▼▼▼
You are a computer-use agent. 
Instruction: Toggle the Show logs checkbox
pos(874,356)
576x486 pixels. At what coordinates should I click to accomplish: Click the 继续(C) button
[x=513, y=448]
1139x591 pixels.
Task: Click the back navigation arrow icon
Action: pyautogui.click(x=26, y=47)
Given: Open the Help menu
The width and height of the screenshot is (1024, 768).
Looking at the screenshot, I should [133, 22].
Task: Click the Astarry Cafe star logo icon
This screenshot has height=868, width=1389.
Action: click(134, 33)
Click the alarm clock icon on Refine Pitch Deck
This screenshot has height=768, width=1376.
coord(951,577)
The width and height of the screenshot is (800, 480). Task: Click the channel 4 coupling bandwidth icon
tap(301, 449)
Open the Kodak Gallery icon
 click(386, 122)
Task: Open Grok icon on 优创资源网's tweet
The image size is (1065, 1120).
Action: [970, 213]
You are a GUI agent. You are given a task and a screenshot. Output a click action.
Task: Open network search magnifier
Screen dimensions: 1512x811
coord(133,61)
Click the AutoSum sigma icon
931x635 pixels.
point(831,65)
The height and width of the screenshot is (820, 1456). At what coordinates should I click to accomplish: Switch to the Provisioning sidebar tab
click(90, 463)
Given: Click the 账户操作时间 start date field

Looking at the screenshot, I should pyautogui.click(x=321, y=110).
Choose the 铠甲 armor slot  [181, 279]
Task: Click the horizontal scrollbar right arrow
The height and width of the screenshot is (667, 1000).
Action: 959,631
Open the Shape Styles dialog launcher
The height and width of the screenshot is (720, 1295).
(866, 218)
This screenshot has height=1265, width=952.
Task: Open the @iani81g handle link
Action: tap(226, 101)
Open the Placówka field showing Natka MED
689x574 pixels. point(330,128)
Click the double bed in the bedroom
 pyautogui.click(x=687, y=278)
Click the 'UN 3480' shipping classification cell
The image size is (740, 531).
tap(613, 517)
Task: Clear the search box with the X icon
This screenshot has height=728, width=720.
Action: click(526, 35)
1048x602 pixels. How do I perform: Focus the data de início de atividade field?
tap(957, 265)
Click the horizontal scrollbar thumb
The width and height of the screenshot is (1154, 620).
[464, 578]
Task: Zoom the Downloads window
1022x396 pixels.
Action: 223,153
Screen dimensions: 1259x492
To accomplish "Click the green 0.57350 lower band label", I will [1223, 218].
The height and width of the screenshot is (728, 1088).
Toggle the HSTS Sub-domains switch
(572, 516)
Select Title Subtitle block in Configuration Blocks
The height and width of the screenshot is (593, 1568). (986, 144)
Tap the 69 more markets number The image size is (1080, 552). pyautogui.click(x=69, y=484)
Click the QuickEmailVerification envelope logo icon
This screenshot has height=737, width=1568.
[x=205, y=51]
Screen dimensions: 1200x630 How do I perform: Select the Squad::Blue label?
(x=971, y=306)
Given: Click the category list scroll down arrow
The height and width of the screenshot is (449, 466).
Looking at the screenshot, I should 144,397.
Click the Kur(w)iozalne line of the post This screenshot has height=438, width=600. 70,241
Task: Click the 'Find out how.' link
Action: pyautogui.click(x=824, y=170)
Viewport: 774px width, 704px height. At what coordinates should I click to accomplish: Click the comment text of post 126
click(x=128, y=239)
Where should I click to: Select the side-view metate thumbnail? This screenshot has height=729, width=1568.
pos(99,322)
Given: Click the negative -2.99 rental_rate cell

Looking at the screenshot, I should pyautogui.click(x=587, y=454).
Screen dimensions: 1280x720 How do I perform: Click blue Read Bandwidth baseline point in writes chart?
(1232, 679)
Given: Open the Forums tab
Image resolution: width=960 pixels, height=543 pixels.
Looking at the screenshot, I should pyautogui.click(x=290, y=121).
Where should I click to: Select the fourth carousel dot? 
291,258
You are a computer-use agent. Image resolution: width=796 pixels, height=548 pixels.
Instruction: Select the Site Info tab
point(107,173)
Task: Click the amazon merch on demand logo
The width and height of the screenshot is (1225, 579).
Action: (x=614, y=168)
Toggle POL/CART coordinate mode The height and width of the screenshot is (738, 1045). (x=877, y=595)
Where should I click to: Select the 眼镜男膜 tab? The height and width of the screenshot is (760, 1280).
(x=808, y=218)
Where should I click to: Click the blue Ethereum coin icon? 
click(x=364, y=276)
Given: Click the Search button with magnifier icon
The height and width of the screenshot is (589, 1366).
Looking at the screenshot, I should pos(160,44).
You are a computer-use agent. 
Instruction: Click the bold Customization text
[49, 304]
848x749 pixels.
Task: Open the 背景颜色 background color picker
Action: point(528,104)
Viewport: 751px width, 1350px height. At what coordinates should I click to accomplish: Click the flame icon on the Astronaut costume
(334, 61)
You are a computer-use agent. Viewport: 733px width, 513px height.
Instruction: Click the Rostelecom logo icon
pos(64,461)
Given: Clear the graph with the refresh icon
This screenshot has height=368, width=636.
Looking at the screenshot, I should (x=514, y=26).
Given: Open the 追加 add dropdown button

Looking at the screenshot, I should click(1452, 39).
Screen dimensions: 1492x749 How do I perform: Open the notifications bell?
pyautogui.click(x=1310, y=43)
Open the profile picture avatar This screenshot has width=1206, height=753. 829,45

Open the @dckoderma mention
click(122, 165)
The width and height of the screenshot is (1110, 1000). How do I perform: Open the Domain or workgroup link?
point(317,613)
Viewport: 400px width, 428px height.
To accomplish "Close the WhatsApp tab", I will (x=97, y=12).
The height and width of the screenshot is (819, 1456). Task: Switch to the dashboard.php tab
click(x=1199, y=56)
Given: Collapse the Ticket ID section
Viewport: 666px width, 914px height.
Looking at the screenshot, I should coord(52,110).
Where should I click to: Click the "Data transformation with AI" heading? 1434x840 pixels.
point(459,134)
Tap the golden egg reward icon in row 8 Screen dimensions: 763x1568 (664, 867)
▲▲▲
> **What to do**: Copy out every record above once more, precisely as written.

> **Response**:
You are a computer-use agent. 
Instruction: Toggle the Show logs checkbox
pos(874,356)
576x486 pixels. At what coordinates should I click to accomplish: Click the 继续(C) button
[x=513, y=448]
1139x591 pixels.
Task: Click the back navigation arrow icon
Action: pyautogui.click(x=26, y=47)
Given: Open the Help menu
The width and height of the screenshot is (1024, 768).
Looking at the screenshot, I should [133, 22].
Task: Click the Astarry Cafe star logo icon
This screenshot has height=868, width=1389.
Action: click(134, 33)
Click the alarm clock icon on Refine Pitch Deck
This screenshot has height=768, width=1376.
coord(951,577)
The width and height of the screenshot is (800, 480). Task: Click the channel 4 coupling bandwidth icon
tap(301, 449)
Open the Kodak Gallery icon
 click(386, 122)
Task: Open Grok icon on 优创资源网's tweet
The image size is (1065, 1120).
Action: [970, 213]
You are a GUI agent. You are given a task and a screenshot. Output a click action.
Task: Open network search magnifier
Screen dimensions: 1512x811
coord(133,61)
Click the AutoSum sigma icon
931x635 pixels.
point(831,65)
The height and width of the screenshot is (820, 1456). At what coordinates should I click to accomplish: Switch to the Provisioning sidebar tab
click(90, 463)
Given: Click the 账户操作时间 start date field

Looking at the screenshot, I should pyautogui.click(x=321, y=110).
Choose the 铠甲 armor slot  [181, 279]
Task: Click the horizontal scrollbar right arrow
The height and width of the screenshot is (667, 1000).
Action: 959,631
Open the Shape Styles dialog launcher
The height and width of the screenshot is (720, 1295).
(866, 218)
This screenshot has height=1265, width=952.
Task: Open the @iani81g handle link
Action: tap(226, 101)
Open the Placówka field showing Natka MED
689x574 pixels. point(330,128)
Click the double bed in the bedroom
 pyautogui.click(x=687, y=278)
Click the 'UN 3480' shipping classification cell
The image size is (740, 531).
tap(613, 517)
Task: Clear the search box with the X icon
This screenshot has height=728, width=720.
Action: click(526, 35)
1048x602 pixels. How do I perform: Focus the data de início de atividade field?
tap(957, 265)
Click the horizontal scrollbar thumb
The width and height of the screenshot is (1154, 620).
[464, 578]
Task: Zoom the Downloads window
1022x396 pixels.
Action: 223,153
Screen dimensions: 1259x492
To accomplish "Click the green 0.57350 lower band label", I will [1223, 218].
The height and width of the screenshot is (728, 1088).
Toggle the HSTS Sub-domains switch
(572, 516)
Select Title Subtitle block in Configuration Blocks
The height and width of the screenshot is (593, 1568). (986, 144)
Tap the 69 more markets number The image size is (1080, 552). pyautogui.click(x=69, y=484)
Click the QuickEmailVerification envelope logo icon
This screenshot has height=737, width=1568.
[x=205, y=51]
Screen dimensions: 1200x630 How do I perform: Select the Squad::Blue label?
(x=971, y=306)
Given: Click the category list scroll down arrow
The height and width of the screenshot is (449, 466).
Looking at the screenshot, I should 144,397.
Click the Kur(w)iozalne line of the post This screenshot has height=438, width=600. 70,241
Task: Click the 'Find out how.' link
Action: pyautogui.click(x=824, y=170)
Viewport: 774px width, 704px height. At what coordinates should I click to accomplish: Click the comment text of post 126
click(x=128, y=239)
Where should I click to: Select the side-view metate thumbnail? This screenshot has height=729, width=1568.
pos(99,322)
Given: Click the negative -2.99 rental_rate cell

Looking at the screenshot, I should pyautogui.click(x=587, y=454).
Screen dimensions: 1280x720 How do I perform: Click blue Read Bandwidth baseline point in writes chart?
(1232, 679)
Given: Open the Forums tab
Image resolution: width=960 pixels, height=543 pixels.
Looking at the screenshot, I should pyautogui.click(x=290, y=121).
Where should I click to: Select the fourth carousel dot? 
291,258
You are a computer-use agent. Image resolution: width=796 pixels, height=548 pixels.
Instruction: Select the Site Info tab
point(107,173)
Task: Click the amazon merch on demand logo
The width and height of the screenshot is (1225, 579).
Action: (x=614, y=168)
Toggle POL/CART coordinate mode The height and width of the screenshot is (738, 1045). (x=877, y=595)
Where should I click to: Select the 眼镜男膜 tab? The height and width of the screenshot is (760, 1280).
(x=808, y=218)
Where should I click to: Click the blue Ethereum coin icon? 
click(x=364, y=276)
Given: Click the Search button with magnifier icon
The height and width of the screenshot is (589, 1366).
Looking at the screenshot, I should pos(160,44).
You are a computer-use agent. 
Instruction: Click the bold Customization text
[49, 304]
848x749 pixels.
Task: Open the 背景颜色 background color picker
Action: point(528,104)
Viewport: 751px width, 1350px height. At what coordinates should I click to accomplish: Click the flame icon on the Astronaut costume
(334, 61)
You are a computer-use agent. Viewport: 733px width, 513px height.
Instruction: Click the Rostelecom logo icon
pos(64,461)
Given: Clear the graph with the refresh icon
This screenshot has height=368, width=636.
Looking at the screenshot, I should (x=514, y=26).
Given: Open the 追加 add dropdown button

Looking at the screenshot, I should click(1452, 39).
Screen dimensions: 1492x749 How do I perform: Open the notifications bell?
pyautogui.click(x=1310, y=43)
Open the profile picture avatar This screenshot has width=1206, height=753. 829,45

Open the @dckoderma mention
click(122, 165)
The width and height of the screenshot is (1110, 1000). How do I perform: Open the Domain or workgroup link?
point(317,613)
Viewport: 400px width, 428px height.
To accomplish "Close the WhatsApp tab", I will (x=97, y=12).
The height and width of the screenshot is (819, 1456). Task: Switch to the dashboard.php tab
click(x=1199, y=56)
Given: Collapse the Ticket ID section
Viewport: 666px width, 914px height.
Looking at the screenshot, I should coord(52,110).
Where should I click to: Click the "Data transformation with AI" heading? 1434x840 pixels.
point(459,134)
Tap the golden egg reward icon in row 8 Screen dimensions: 763x1568 (664, 867)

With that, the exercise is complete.